Data on locating visible targets:

* begin *

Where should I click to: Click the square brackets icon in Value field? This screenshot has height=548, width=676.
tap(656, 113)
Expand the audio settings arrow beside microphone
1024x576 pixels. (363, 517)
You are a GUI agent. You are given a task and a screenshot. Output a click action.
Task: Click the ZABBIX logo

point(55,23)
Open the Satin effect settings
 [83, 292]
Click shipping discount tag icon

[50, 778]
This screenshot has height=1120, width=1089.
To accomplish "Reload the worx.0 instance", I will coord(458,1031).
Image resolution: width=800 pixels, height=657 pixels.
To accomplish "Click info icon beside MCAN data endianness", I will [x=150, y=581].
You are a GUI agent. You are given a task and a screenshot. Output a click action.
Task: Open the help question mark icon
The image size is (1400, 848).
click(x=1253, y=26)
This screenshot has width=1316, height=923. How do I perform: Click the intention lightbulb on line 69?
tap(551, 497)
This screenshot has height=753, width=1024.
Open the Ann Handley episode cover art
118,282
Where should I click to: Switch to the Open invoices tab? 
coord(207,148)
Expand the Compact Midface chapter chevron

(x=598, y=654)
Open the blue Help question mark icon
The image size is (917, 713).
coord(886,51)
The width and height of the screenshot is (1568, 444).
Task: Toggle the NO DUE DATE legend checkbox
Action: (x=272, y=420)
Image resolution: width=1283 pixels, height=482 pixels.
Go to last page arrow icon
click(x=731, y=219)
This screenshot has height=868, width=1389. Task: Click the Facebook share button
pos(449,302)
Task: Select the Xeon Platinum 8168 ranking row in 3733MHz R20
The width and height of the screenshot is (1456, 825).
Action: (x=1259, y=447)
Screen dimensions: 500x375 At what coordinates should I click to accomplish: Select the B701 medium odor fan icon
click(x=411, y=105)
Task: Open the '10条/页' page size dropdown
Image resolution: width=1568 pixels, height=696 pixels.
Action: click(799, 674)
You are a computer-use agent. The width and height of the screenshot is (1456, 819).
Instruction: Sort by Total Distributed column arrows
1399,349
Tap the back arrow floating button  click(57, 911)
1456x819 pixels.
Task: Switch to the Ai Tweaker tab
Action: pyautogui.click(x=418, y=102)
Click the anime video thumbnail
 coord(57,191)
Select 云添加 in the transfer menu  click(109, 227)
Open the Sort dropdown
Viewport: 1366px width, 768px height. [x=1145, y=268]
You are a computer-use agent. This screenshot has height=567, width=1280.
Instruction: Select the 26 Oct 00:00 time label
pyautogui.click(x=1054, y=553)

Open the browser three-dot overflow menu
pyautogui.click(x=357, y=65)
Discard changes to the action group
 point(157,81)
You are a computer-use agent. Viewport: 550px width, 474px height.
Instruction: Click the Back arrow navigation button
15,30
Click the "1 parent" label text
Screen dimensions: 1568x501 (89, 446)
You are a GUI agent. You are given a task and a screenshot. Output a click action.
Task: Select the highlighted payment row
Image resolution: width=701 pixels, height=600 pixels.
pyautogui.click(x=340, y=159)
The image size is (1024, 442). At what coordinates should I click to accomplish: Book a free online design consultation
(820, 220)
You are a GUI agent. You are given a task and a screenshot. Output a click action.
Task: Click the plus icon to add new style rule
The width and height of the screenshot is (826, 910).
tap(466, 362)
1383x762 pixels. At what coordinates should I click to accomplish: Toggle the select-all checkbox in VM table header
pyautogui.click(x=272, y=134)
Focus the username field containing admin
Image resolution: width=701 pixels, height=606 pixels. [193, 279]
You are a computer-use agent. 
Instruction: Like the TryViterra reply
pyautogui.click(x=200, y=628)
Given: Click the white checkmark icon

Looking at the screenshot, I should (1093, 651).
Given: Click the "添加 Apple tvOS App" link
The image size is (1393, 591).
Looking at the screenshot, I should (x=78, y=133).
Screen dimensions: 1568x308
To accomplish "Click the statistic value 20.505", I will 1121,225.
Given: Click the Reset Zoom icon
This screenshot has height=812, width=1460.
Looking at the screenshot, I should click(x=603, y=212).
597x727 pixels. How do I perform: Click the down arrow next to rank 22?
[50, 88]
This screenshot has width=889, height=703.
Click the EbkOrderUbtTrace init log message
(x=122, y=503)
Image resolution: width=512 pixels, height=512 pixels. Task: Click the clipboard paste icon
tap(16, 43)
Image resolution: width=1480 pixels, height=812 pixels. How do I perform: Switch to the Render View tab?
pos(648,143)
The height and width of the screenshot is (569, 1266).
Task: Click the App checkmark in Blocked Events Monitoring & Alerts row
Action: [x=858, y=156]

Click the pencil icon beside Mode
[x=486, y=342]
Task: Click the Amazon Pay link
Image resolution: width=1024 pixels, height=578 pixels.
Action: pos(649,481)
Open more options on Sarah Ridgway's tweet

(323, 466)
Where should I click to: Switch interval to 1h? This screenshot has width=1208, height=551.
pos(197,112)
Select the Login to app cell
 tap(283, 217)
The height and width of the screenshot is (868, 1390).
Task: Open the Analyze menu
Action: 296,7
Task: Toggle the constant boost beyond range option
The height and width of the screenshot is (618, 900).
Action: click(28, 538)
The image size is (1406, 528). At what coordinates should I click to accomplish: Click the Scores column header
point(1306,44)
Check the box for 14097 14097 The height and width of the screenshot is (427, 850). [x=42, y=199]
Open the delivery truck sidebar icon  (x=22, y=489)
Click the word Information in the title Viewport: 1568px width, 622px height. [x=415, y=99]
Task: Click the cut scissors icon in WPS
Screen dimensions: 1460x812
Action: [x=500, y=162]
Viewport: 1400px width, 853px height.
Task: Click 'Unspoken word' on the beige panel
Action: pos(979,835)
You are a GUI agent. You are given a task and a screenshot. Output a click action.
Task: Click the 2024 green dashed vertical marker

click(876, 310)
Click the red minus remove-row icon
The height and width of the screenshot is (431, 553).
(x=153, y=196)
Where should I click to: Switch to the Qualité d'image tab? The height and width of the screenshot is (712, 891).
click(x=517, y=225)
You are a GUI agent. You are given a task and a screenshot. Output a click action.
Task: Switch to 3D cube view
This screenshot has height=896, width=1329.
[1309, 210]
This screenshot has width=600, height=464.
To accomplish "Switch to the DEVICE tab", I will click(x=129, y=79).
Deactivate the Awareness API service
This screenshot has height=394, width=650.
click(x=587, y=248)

* end *

• **TO BE DONE**
Reproduce the material verbatim from its first line through the line containing "point(55,23)", including that line.

• **SOLUTION**
Where should I click to: Click the square brackets icon in Value field? This screenshot has height=548, width=676.
tap(656, 113)
Expand the audio settings arrow beside microphone
1024x576 pixels. (363, 517)
You are a GUI agent. You are given a task and a screenshot. Output a click action.
Task: Click the ZABBIX logo

point(55,23)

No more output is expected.